Une longue colonne de fidèles se forme tous les jours devant le monastère da Luz, à São Paulo. A une lucarne de bois, hommes et femmes recueillent contre donation de minuscules pilules confectionnées selon la «formule» du frère franciscain Galvão, en émiettant du papier de riz portant des prières à Marie. C'est que ces fragments ont la réputation d'être miraculeux depuis qu'ils auraient guéri un malade de ses calculs rénaux un jour de 1785 ou 1788.

Après en avoir avalé à son tour en 1999, une certaine Sandra Grossi est tombée enceinte malgré une malformation de l'utérus. Le Vatican a décrété en décembre dernier que le phénomène était scientifiquement inexplicable et que ce miracle faisait de Galvão un saint, le premier né au Brésil. Ne manque plus que la canonisation, dont va s'occuper le pape Benoît XVI au cours de la visite de cinq jours qu'il entame aujourd'hui dans l'immense pays.

«Dès l'annonce de sa canonisation, la demande de pilules a explosé, se réjouit sœur Claudia Hodecker, du monastère. Le succès est immense. Et parmi beaucoup d'autres, Alessandra, avocate de 28 ans, est convaincue de devoir au papier de riz d'avoir trouvé un emploi. 97% des Brésiliens interrogés dans un récent sondage n'assurent-ils pas avoir la foi?

Le Brésil reste le pays abritant le plus de catholiques au monde (140 millions). Mais leur proportion est passée de 83,3% de la population en 1991 à environ 74% en 2000. Une chute qui s'explique en bonne partie par l'essor du mouvement évangélique, d'Eglises pentecôtistes essentiellement, qui représentent désormais 17,9% de la population. Dans les grandes villes, les nouveaux venus se sont imposés dans les milieux populaires en «[amenant] les pauvres écrasés par la douleur dans un grand mouvement de jubilation et d'allégresse divine», selon les mots du chercheur André Corten. Ce qui n'empêche pas les obédiences néopentecôtistes de surfer sur la «théologie de la prospérité», qui présente le succès financier comme conforme à la volonté divine.

Au Brésil, la canonisation du frère Galvão pourrait aider à contenir la désaffection des fidèles, estime Claudio Hummes, ex-archevêque de São Paulo et actuel préfet de la Congrégation pour le clergé à la Curie romaine. Une telle évolution s'esquisse déjà.

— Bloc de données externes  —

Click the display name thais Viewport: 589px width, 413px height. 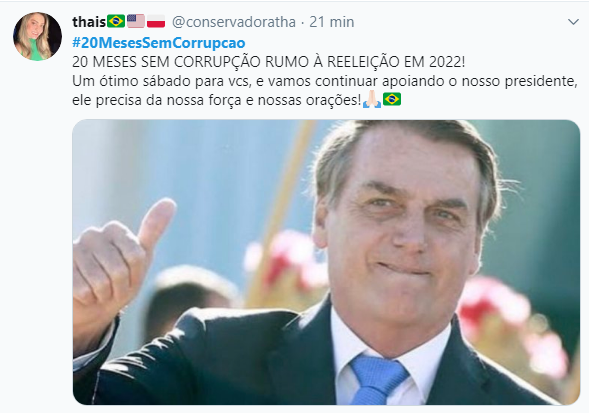click(x=89, y=22)
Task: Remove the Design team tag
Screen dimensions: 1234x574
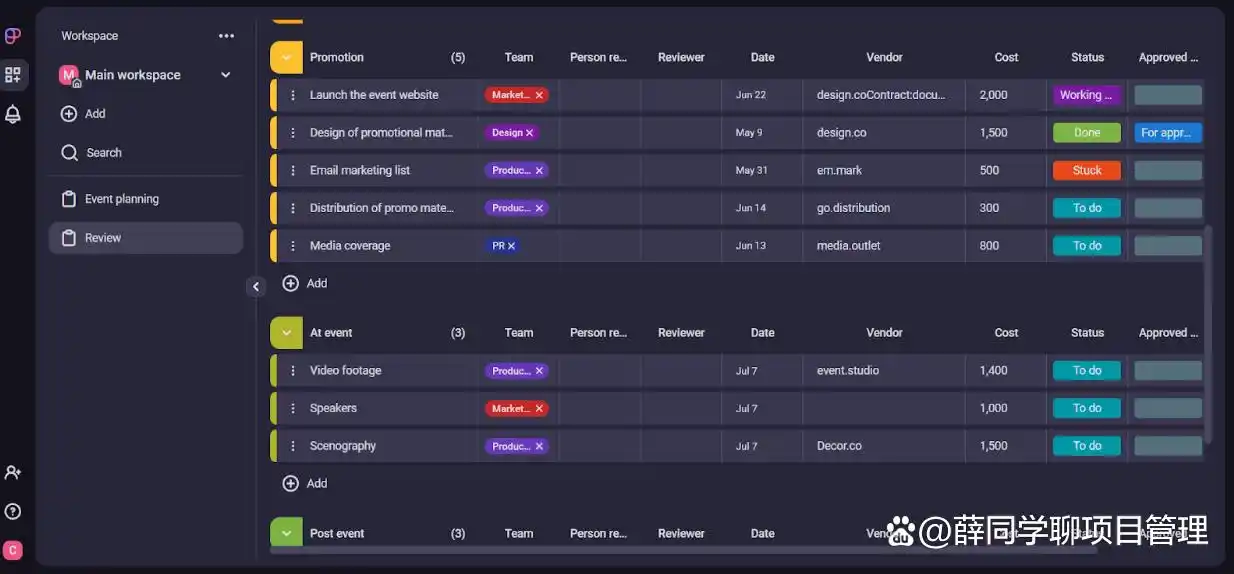Action: click(x=530, y=133)
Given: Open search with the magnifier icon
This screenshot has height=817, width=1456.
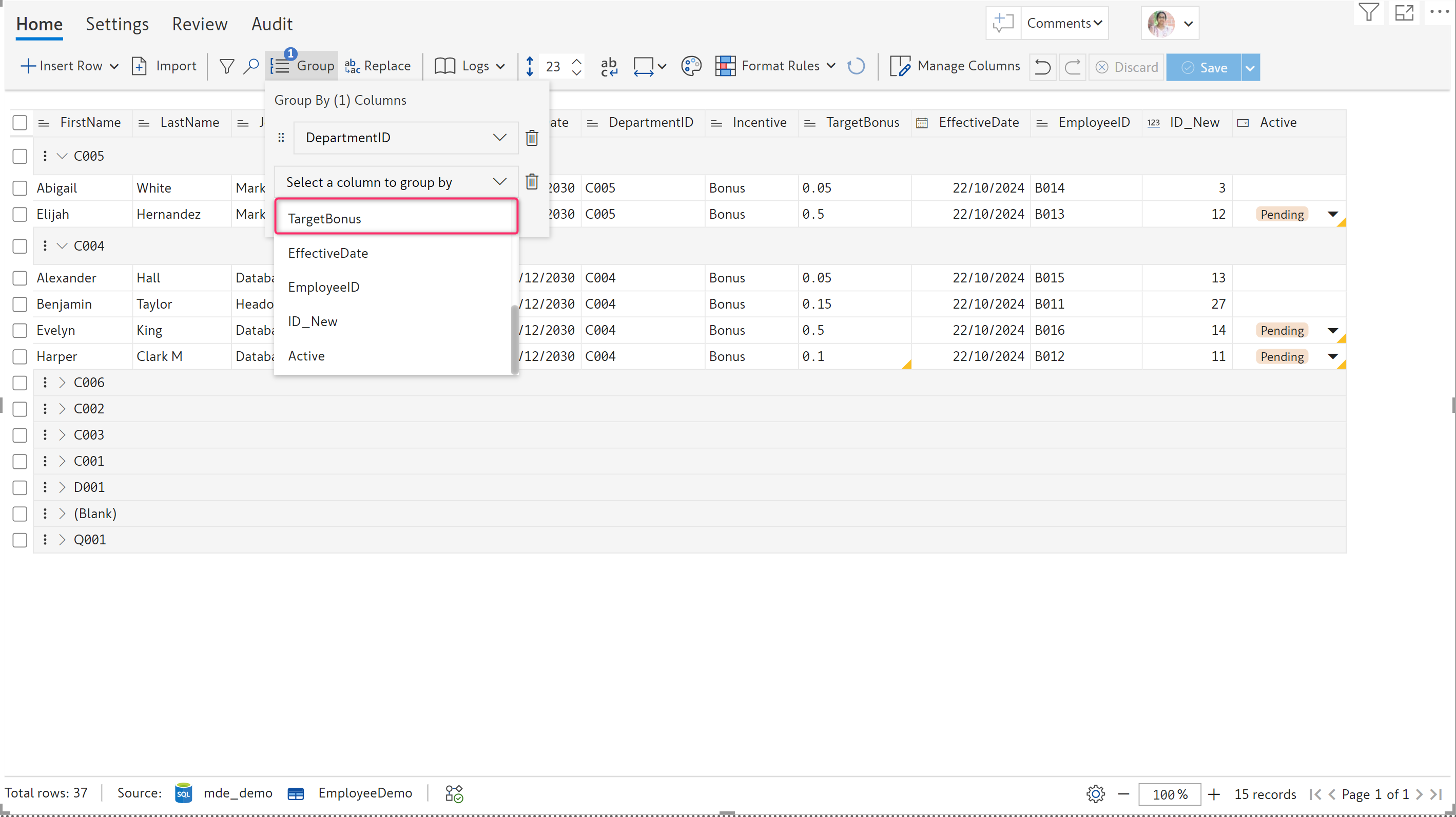Looking at the screenshot, I should [251, 66].
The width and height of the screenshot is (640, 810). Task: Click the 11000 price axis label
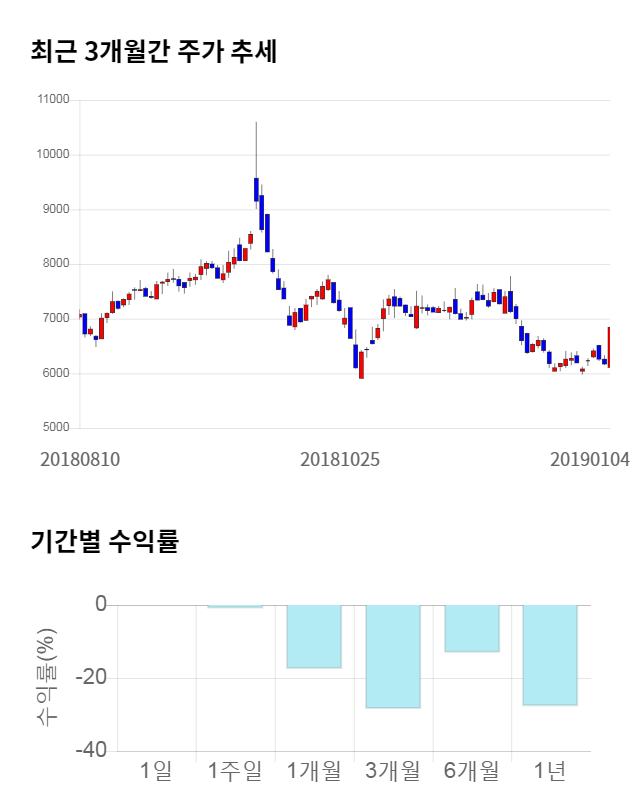(53, 100)
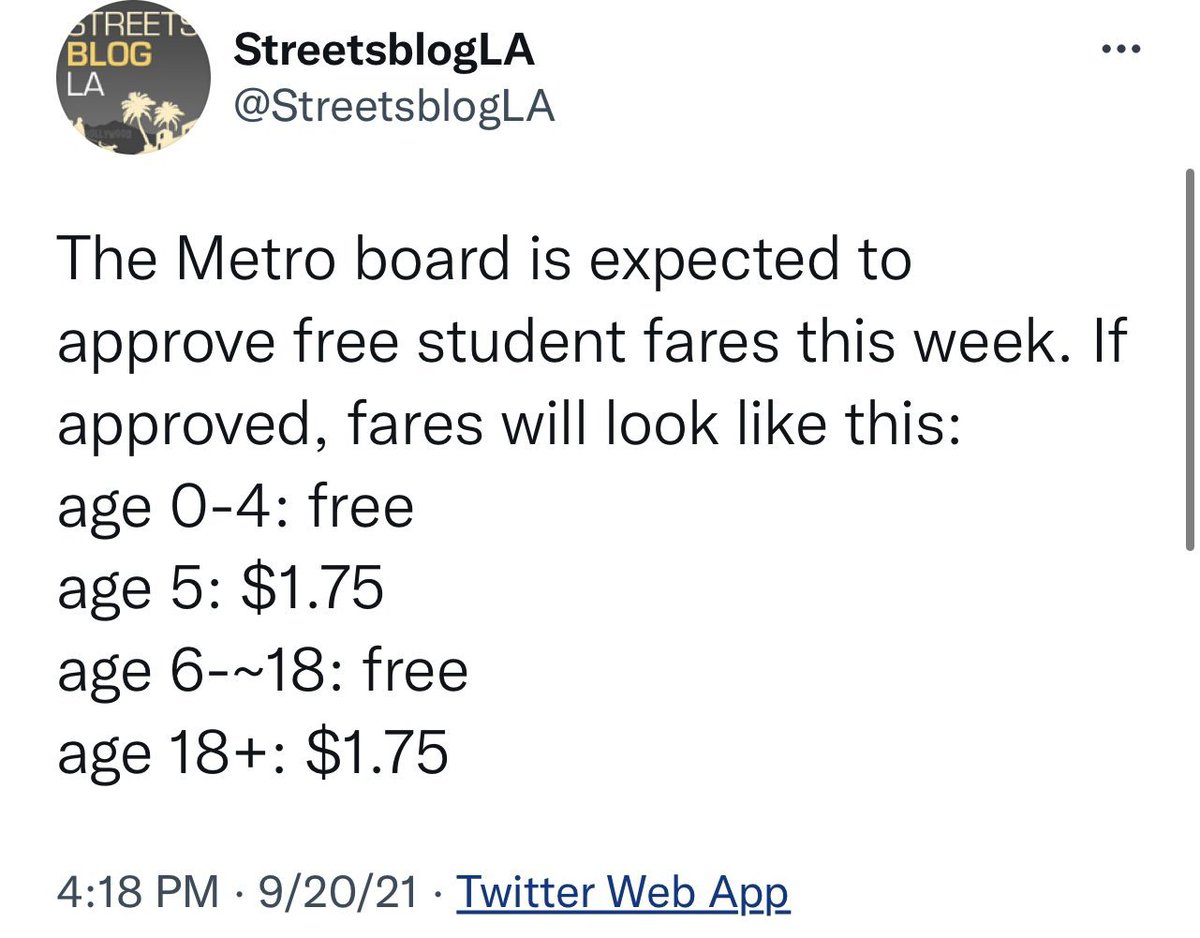Click the 'fares will look like this' line
Screen dimensions: 1200x938
[x=511, y=425]
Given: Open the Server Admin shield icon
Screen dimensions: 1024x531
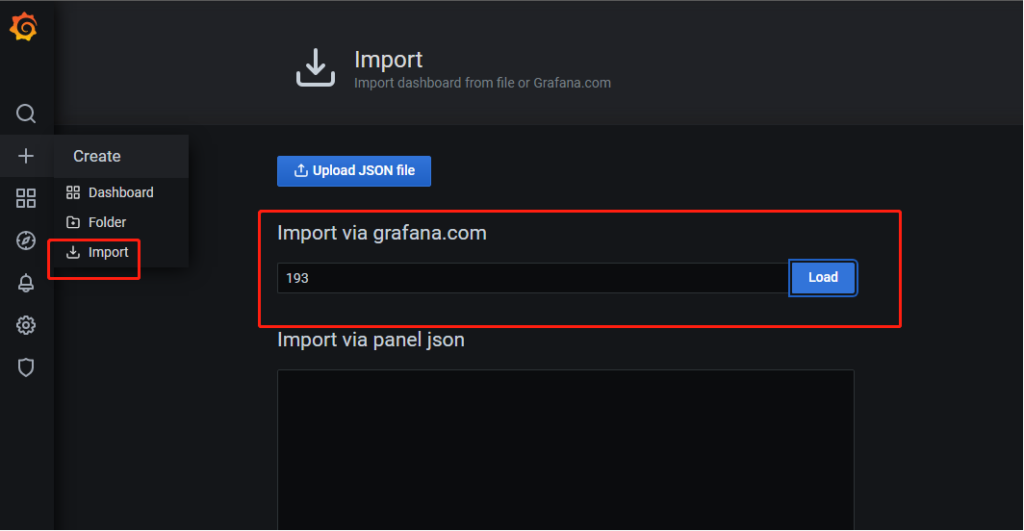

Selon une étude de la Fondation Getulio-Vargas, les pentecôtistes poursuivent leur essor parmi ceux qui se disent «sans religion» mais ils ne progresseraient plus dans les milieux catholiques. La baisse de la pauvreté dans les zones rurales aurait mis un frein au mouvement dans ces bastions romains. «Il y a aussi un certain regain du catholicisme en Amérique du Sud et en particulier au Brésil, note la chercheuse Cécilia Mariz. Les catholiques pratiquants sont plus nombreux, grâce au succès de la Rénovation charismatique.»

Ce mouvement né aux Etats-Unis vise à faire face au déclin catholique en reprenant des recettes pentecôtistes comme le chant ou le recours au Saint-Esprit pour guérir et opérer des miracles. Une stratégie jusqu'ici essentiellement défensive. «La Rénovation charismatique aide à endiguer la perte de fidèles mais elle n'a pas permis jusqu'ici de reconquérir ceux qui sont partis», prévient le théologien Fernando Altemeyer.

Le sujet poursuivra Benoît XVI pendant plusieurs jours. La fuite des fidèles sera au menu de la Ve Conférence générale de l'épiscopat latino-américain qui sera inaugurée le 13 mai. «Le pape tentera de se rapprocher des évêques latino-américains qui le trouvent peu sensible aux réalités de la région, en particulier à la pauvreté», note Cécilia Mariz. Des évêques qui n'ont pas toujours bien vécu l'accession au trône de Saint-Pierre d'un adversaire acharné de la théologie de la libération. Malgré l'affaiblissement de cette doctrine, Benoît XVI s'est encore senti obligé de punir, en mars, l'un de ses pionniers, le prêtre salvadorien Jon Sobrino, coupable d'avoir souligné dans ses ouvrages l'humanité de Jésus-Christ.

Le président Lula se méfie. Et compte bien faire barrage au Vatican sur certains dossiers. Il se refuse ainsi à s'engager contre la légalisation de l'avortement (actuellement interdit, sauf en cas de viol ou de risque pour la vie de la mère). Si, à l'instar de 65% de ses compatriotes, il est opposé à cette pratique, il estime que l'Etat ne peut pas ignorer ce qui représente une «question de santé publique» dans un pays où les grossesses indésirées sont nombreuses.